No quesito folha corrida, Calheiros quase chega a dispensar apresentação. É alvo de investigações por crime ambiental, é suspeito de comandar emissoras de rádio por meio de testas de ferro, em 2007 foi processado por falta de decoro parlamentar porque uma empreiteira pagou a pensão da filha que teve com a jornalista Mônica Veloso, na ocasião apresentou documentos fraudulentos ao Senado para comprovar rendimentos e finalmente renunciou à presidência da Casa em troca da manutenção do mandato.
A maioria dos senadores aceitou o escambo e o inocentou na votação secreta em plenário. A maioria, agora, ao que tudo indica, não vê nada demais em reconduzi-lo ao posto para cujo exercício era tido como moralmente impedido há seis anos.
Tanto tem consciência do disparate, que Calheiros é candidato na condição de sujeito oculto: ainda não se lançou oficialmente para reduzir o tempo de exposição a eventuais protestos.
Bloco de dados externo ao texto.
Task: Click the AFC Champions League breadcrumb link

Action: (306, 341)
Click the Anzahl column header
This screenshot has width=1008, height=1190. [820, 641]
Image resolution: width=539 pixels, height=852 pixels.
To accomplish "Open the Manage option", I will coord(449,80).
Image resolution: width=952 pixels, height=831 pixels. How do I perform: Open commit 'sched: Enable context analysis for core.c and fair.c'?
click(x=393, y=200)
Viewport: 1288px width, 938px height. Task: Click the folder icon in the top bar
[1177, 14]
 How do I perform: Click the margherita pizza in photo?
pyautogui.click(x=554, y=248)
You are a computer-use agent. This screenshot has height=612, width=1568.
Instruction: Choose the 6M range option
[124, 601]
Ao que se vê, no entanto, medida cautelar desnecessária, pois a despeito de resistências aqui e ali e de tentativas de apresentar candidaturas alternativas, não há disposição, interesse, força nem capacidade para reações.
E que não se culpe Henrique Alves ou Renan Calheiros por almejarem posições para as quais se exigiria o cumprimento estrito do manual da boa conduta. Ambos jogam para o futuro de suas carreiras nos Estados de origem, Rio Grande do Norte e Alagoas, territórios dominados e desprovidos de massa crítica.
O problema aí não é de quem pleiteia, mas de quem aceita de boa vontade e compactua com o pleito: governo e Congresso.
Ao Planalto pode até desconfortar o excesso de poder nas mãos do PMDB, partido de Alves e Calheiros. Mas, convenhamos, não desagrada que os dois eleitos sejam líderes feridos, sem a plenitude da credibilidade.
Já o Congresso não vota o Orçamento, defende mandatos de condenados, não examina vetos presidenciais, faz troça do instituto da CPI, deixa o governo pintar e bordar com medidas provisórias, debita na conta do contribuinte imposto de renda devido por suas excelências, só se mobiliza em defesa dos próprios privilégios, submete-se ao Executivo em troca de qualquer cafuné.
Sendo assim, nada de novo no front: Alves e Calheiros são comandantes à altura de um Parlamento em situação falimentar.
Fantasia chavista. Barack Obama tomou posse ontem de seu segundo mandato. Que diria o mundo se, doente, internado em outro país, o presidente dos Estados Unidos fosse considerado empossado em regime de continuidade com o aval da Suprema Corte sob a justificativa de que a norma constitucional é mera formalidade?